Release Notes
Product Description
CAKM for Oracle TDE provides key management and data encryption capabilities, in conjunction with the CipherTrust Manager, to Oracle Transparent Data Encryption (TDE).
Release Description
This release includes new features and enhancements.
Features and Enhancements
OpenSSL Upgrade: The OpenSSL version used by CAKM for Oracle TDE is upgraded to 3.0.8.
Supported TLS: Added support of TLSv1.3.
Supported Product Versions
Supported Platforms
Windows Server 2019, 64-bit
RHEL 7.x, 64-bit (validated with RHEL 7.9)
RHEL 8.x, 64-bit (validated with RHEL 8.7)
Oracle Linux 7.x, 64-bit (validated with OEL 7.9)
Oracle Linux 8.x, 64-bit (validated Dataguard and GoldenGate on OEL 8.x)
Supported Oracle Database
Oracle Database 19c (validated with 19.9.0.0.0)
Oracle Database 21c (validated with 21.3.0.0.0; only for RHEL 8.7)
Supported CipherTrust Manager
- CipherTrust Manager 2.5.2 and higher
• Support for LDAP Users with CipherTrust Manager version 2.8 and above
• Support for V$Encryption Key with CipherTrust Manager version 2.10 and above
• Migration from VKM to CAKM for Oracle TDE is supported from CipherTrust Manager 2.5.2 and higher.
Upgrade Paths
CAKM for Oracle TDE can be upgraded from:
SafeNet PKCS#11 library to CAKM for Oracle TDE
From To SafeNet PKCS#11 library CAKM for Oracle TDE 8.10.0 or higher Upgrade is validated from SafeNet PKCS#11 Library 8.3.0 and higher.

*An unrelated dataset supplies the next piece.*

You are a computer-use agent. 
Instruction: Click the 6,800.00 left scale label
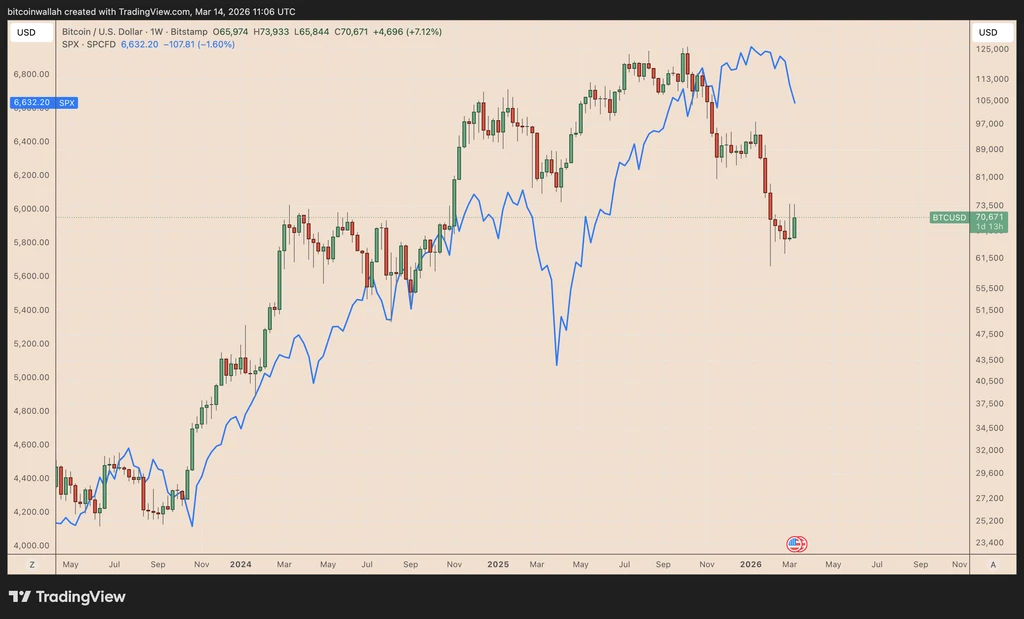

VKM to CAKM for Oracle TDE
From To VKM 6.3.0 or higher CAKM for Oracle TDE provider 8.10.0 or higher DSM 6.4.4 or higher CipherTrust Manager 2.5.2 and higher
Limitations
To avail the V$Encryption functionality, it is recommended to create one user only in one domain on the CipherTrust Manager with Key Users privileges. If there are more than one user with key privileges in the same domain, only the first user will be able to view the V$Encryption.
V$encryption is only supported if the CipherTrust Manager is reachable.
V$encryption view will only show recently created/updated 500 keys:
if the number of master keys are greater than 500 per domain on the CipherTrust Manager version 2.12 and above.
if the number of master keys are greater than 500 across the CipherTrust Manager versions 2.10 and 2.11.1.